One such dye, developed by the Massachusetts Institute of Technology, is intended to provide for “rapid and anonymous detection of patient vaccination history” in areas lacking the infrastructure for electronic or even paper databases, researchers and experts said.

Meanwhile, Tabrizian’s claim that vaccine recipients have been genetically modified demonstrates a misunderstanding of how COVID-19 messenger RNA (mRNA) vaccines work. Messenger RNA contains genetic code that triggers the body’s immune response against the coronavirus.

Many traditional vaccines introduce weakened forms of a virus to teach the body how to recognize and fight it. The U.S. Centers for Disease Control outlined how COVID-19 mRNA vaccines “give instructions for our cells to make a harmless piece of what is called the ‘spike protein,’” which are found on the surface of SARS-CoV-2.

After a vaccine recipient’s immune system recognizes that the spike protein should not be there, the body makes antibodies to fight it. “The benefit of mRNA vaccines, like all vaccines, is those vaccinated gain this protection without ever having to risk the serious consequences of getting sick with COVID-19,” the CDC said.

Gavi, the Vaccine Alliance, a partnership that includes the Gates foundation, World Bank, UNICEF and others, notes that “mRNA isn’t the same as DNA, and it can’t combine with our DNA to change our genetic code.” Gavi adds that being “relatively fragile,” the mRNA will only remain “inside a cell for about 72 hours, before being degraded.”

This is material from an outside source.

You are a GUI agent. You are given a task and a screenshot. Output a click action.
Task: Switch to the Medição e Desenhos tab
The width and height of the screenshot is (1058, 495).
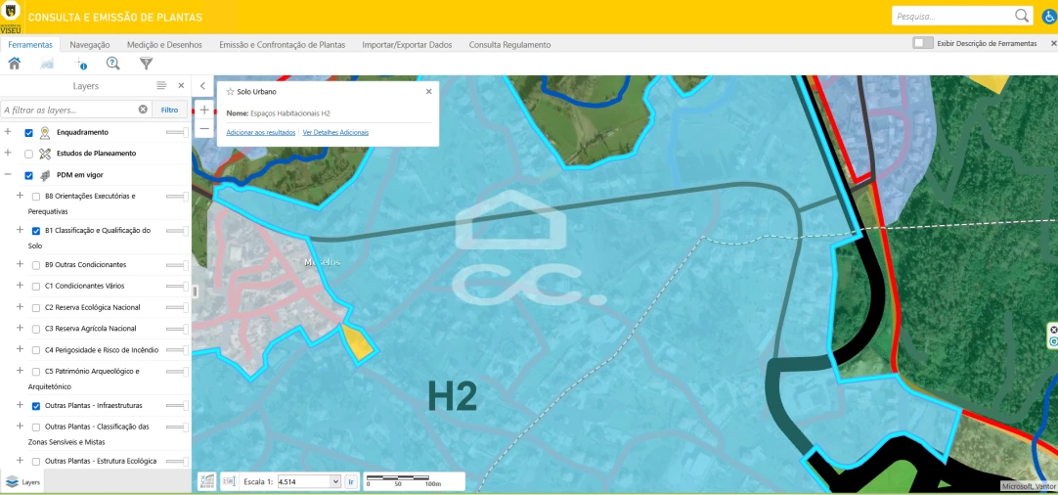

As for Tabrizian’s claim that the COVID-19 vaccination can affect sexual orientation, Sheina Vojoudi, an Iranian dissident, told the Jerusalem Post that Tabrizian is acting like other Iranian regime clerics in relating human flaws to sexuality.

“Actually, his goal of spreading nonsense is to try to scare people [out] of getting vaccinated, while the leader of the regime and other officials got Pfizer, and they don’t provide it for the people with the excuse that they don’t trust the West,” Vojoudi told the newspaper.

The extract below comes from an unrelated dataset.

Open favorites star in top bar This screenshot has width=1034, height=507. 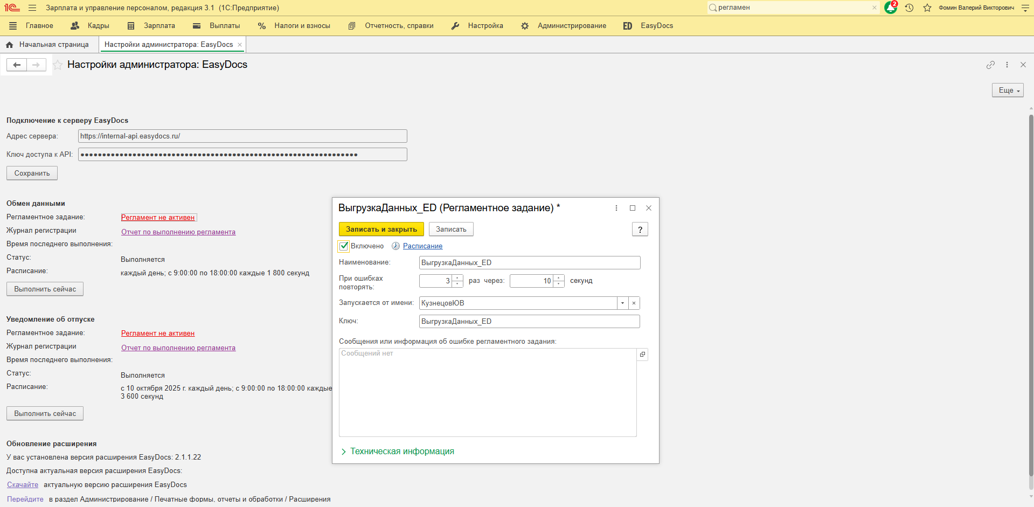click(x=927, y=8)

Tabrizian is not the only religious leader who has made such a claim.

In January, a Jewish ultra-Orthodox rabbi in Israel similarly claimed that “any vaccine made using an embryonic substrate … causes opposite tendencies [homosexuality].”

Tabrizian previously generated controversy when his Telegram channel posted a number of “Islam-based guidelines” on using facemasks to control the spread of Covid-19.

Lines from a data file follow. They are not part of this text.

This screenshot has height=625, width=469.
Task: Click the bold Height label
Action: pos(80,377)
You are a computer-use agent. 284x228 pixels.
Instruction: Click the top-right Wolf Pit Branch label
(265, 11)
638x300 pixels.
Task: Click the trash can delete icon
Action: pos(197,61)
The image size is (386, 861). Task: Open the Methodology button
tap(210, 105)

Those Telegram posts claimed that carrying and spreading infectious diseases was “unique to women,” adding that “if only women wear masks, this seems to be sufficient to prevent the spread of the coronavirus, and men need not wear them.”

Tabrizian later claimed that one of his students had posted those messages.

Tabrizian also claimed that oil from violet flowers effectively combats coronavirus. His suggestion that users dip cotton balls in the violet oil and take them as a suppository generated ridicule.

He further generated controversy in January 2020 after posting a video in which he burned Harrison’s Manual of Medicine, a leading medical reference book.

The World Health Organization has described the Islamic Republic of Iran as “one of the first countries in the world to experience a rapid progression of COVID-19.”

Iran is among the worst hit countries in the Middle East, with an estimated 1,473,756 cases and 58,536 deaths among its population of about 84 million.

Coronavirus-related disinformation and misinformation have repeatedly circulated in the country.

In March 2020, an unidentified Iranian man in Qom claimed there was no room for viruses, germs or diseases” in the city’s mosques and shrines. However, the city was then the epicenter for the country’s COVID-19 outbreak.

In April 2020, an Islamic Revolutionary Guards Corps spokesman falsely claimed that the Islamic Republic had developed a new device which could detect COVID-19 “in real time.”

Last August, Hakim Hussein Kheirandish, a practitioner of Iranian traditional Islamic medicine, claimed that frequently eating salt was better protection against COVID-19 than wearing a mask.

Iran’s Health Minister, Saeed Namaki, has warned Iranians that “illiterate charlatans and demagogues” are employing Islamic and traditional medicine to deceive people.